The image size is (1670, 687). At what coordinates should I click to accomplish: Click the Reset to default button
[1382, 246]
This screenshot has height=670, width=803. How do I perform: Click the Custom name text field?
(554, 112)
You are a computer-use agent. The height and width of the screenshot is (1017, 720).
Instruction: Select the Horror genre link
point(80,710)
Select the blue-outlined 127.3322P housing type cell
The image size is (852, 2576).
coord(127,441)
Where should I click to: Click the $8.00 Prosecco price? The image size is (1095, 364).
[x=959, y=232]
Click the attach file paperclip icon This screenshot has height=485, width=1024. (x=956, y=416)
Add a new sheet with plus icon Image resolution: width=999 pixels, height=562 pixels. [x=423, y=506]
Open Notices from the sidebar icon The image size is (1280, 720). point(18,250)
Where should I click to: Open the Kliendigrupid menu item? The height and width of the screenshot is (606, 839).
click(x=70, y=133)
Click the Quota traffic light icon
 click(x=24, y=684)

▶ Directions
Your reply should consist of all the records, set down exactly.

▶ Written response
The image size is (1670, 687). At what coordinates should I click to accomplish: Click the Reset to default button
[1382, 246]
This screenshot has height=670, width=803. How do I perform: Click the Custom name text field?
(554, 112)
You are a computer-use agent. The height and width of the screenshot is (1017, 720).
Instruction: Select the Horror genre link
point(80,710)
Select the blue-outlined 127.3322P housing type cell
The image size is (852, 2576).
coord(127,441)
Where should I click to: Click the $8.00 Prosecco price? The image size is (1095, 364).
[x=959, y=232]
Click the attach file paperclip icon This screenshot has height=485, width=1024. (x=956, y=416)
Add a new sheet with plus icon Image resolution: width=999 pixels, height=562 pixels. [x=423, y=506]
Open Notices from the sidebar icon The image size is (1280, 720). point(18,250)
Where should I click to: Open the Kliendigrupid menu item? The height and width of the screenshot is (606, 839).
click(x=70, y=133)
Click the Quota traffic light icon
 click(x=24, y=684)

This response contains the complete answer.